James Cridland

How successful have HD Radio’s additional channels been?

HD Radio launched in the US in 2002. Alongside some benefits in terms of metadata, the system offers a number of additional stations for listeners to enjoy.

The HD Radio website tells me that in Beverly Hills in California (it’s the only US zip code I know), with an HD Radio, I can enjoy many more stations: KCRW’s Eclectic 24 on 89.9-2, K-SURF on 105.1-2, Pride Radio on 104.3-2, and an 80s version of KROQ on 106.7-2.

Now that HD Radio is more than 21 years old, it might be interesting to know how much listening there is to these HD2/HD3 stations. And it turns out… not much.

In PPM markets, HD2/3 stations achieve a total 1.2% listening share of all radio listening.

This 1.2% figure is from Nielsen, sent to me by a trusted source. PPM numbers are not reliant on recall or people knowing they were listening to an HD2 or HD3 station. This 1.2% figure also includes FM translators who pick up an HD2/HD3 station and rebroadcast the audio on analog FM: so the actual number could be rather lower.

1.2% is not very much. It might be worth comparing that to other countries who are also marketing their radio platform as offering additional choice: those countries with DAB digital radio.

Australia doesn’t give a total share of listening figure, but does give a total cume figure. 22.9% of people aged 10+ in Sydney listen to “a DAB+ station” (not simulcast) in a typical week: 1.1mn people out of a potential 4.8mn. At breakfast, 9.9% of people listen to these stations, vs 71% listening to a station available on AM/FM.

The Sydney figures aren’t perfect: they also measure any online listening as well; but we do know that online listening is smaller than DAB listening.

The United Kingdom also doesn’t give us a like-for-like figure either. But, of the DAB-only stations, BBC Radio 6 Music by itself has a 2.5% share; Absolute Radio Network has a 3.9% share; Virgin Radio Network has a 1.2% share; KISSTORY has a 1.3% share, and there are many, many other DAB-only services. These figures include listening online as well: but DAB by itself, including AM/FM simulcasts, gets a share of 38.9% of all of radio listening. (Online is smaller, at 23.6%).

Either way, we can probably conclude that HD2/HD3-only stations are not doing nearly as well as DAB-only stations in other countries.


It might be two factors. First: the user interface. DAB presents a listener with an alphabetical list of stations. For HD Radio, the way you tune into 106.7-2 is to tune your radio to 106.7, wait until the HD Radio indicator lights, and then gingerly press the “up” button to get 106.7-2. That’s not a great experience.

I’d also suggest that “106.7-2” is hellishly confusing as a way to tell listeners how to tune in.

Second: I would doubt these stations are marketed well, if at all. In most cases, a listener to 106.7-2 won’t count as a listener to 106.7, so there’s a direct incentive for the radio programmer NOT to promote what’s on 106.7-2 - or, indeed, to spend any time on the programming.

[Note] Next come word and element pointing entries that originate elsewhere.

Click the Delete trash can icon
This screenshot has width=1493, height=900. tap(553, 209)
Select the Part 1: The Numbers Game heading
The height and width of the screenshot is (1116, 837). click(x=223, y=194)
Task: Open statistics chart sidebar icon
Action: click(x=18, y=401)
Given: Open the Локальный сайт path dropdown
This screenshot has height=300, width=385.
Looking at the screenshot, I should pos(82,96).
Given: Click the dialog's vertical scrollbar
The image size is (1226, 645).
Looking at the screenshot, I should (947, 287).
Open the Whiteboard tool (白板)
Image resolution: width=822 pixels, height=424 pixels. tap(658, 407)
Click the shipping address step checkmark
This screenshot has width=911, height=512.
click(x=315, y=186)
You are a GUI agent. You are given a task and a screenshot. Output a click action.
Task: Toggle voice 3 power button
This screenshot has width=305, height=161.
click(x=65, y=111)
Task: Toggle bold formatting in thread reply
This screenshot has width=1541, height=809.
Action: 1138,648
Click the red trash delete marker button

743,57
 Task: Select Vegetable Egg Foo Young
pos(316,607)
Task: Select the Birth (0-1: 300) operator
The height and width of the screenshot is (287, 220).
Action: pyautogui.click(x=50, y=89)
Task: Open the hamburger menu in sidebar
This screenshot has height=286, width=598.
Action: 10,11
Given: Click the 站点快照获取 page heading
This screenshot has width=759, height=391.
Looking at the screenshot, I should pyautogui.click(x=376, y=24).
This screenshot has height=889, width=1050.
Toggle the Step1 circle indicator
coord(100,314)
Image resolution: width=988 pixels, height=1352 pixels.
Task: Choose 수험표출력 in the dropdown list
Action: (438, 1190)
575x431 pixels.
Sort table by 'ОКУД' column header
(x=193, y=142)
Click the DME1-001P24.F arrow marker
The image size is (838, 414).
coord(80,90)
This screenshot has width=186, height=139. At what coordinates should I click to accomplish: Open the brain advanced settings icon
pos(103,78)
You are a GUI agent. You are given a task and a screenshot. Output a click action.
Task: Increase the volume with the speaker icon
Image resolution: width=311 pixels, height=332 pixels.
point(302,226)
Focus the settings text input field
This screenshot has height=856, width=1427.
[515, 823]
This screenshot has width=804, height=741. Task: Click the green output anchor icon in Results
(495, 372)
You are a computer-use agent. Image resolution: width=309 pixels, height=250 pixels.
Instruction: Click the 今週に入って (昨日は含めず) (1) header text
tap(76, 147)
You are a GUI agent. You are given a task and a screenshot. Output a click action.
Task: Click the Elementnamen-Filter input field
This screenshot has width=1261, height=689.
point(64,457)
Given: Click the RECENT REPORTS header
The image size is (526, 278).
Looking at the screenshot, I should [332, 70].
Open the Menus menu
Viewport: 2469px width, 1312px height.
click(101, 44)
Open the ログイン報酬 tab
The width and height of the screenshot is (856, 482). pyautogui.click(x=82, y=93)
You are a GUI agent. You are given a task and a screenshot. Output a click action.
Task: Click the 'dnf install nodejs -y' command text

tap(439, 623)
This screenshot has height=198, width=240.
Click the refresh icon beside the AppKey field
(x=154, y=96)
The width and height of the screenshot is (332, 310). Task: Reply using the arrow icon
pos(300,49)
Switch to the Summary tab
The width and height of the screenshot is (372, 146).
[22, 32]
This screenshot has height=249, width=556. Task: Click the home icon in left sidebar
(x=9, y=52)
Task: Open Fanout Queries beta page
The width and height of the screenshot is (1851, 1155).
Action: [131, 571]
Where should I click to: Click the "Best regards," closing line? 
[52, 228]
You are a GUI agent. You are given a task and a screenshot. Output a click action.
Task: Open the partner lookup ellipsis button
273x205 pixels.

This problem is especially acute when there are no new entrants, as is the case on HD Radio, where HD2/3 stations are all owned by the existing broadcaster. In fact, there’s a disincentive for anyone to mention HD Radio, since nobody wins if they do. The status quo is powerful.

If I understand the HD Radio business model, the people who own the proprietary broadcast technology, Xperi, also get a percentage of ad revenue (and fees from receiver sales). Another reason, perhaps, why broadcasters might be keener not to promote their HD2/3 stations.

And that’s before the reception issues that some people report. HD Radio is quite nice at blending between the analogue and digital signals where those exist, but for HD2/3 channels, everything just goes quiet if the signal isn’t good enough.

Poor UX, and a missed opportunity

I quite like the raw technology behind HD Radio. It’s a clever trick to offer more choice for listeners. However it seems to me that too little thought has been placed on the user interface for these additional stations. An HD Radio feels like a Blackberry - or even a Nokia - next to DAB Radio’s iPhone. Or next to Spotify or the iHeartRadio app.

It also seems clear to me that, from a programming point of view, the US radio industry has collectively failed to grasp the opportunities offered by HD Radio. That’s a mighty shame. It would seem that the industry has messed this up - and handed the future of in-car listening to SiriusXM, which works rather better and offers rather more choice.

I’d finally quietly observe that radio revenue in the UK and Australia is increasing, not decreasing. And the idea of a large radio group filing for bankruptcy, as we’ve seen in the US, would be unheard of. Choice is possibly one of the reasons.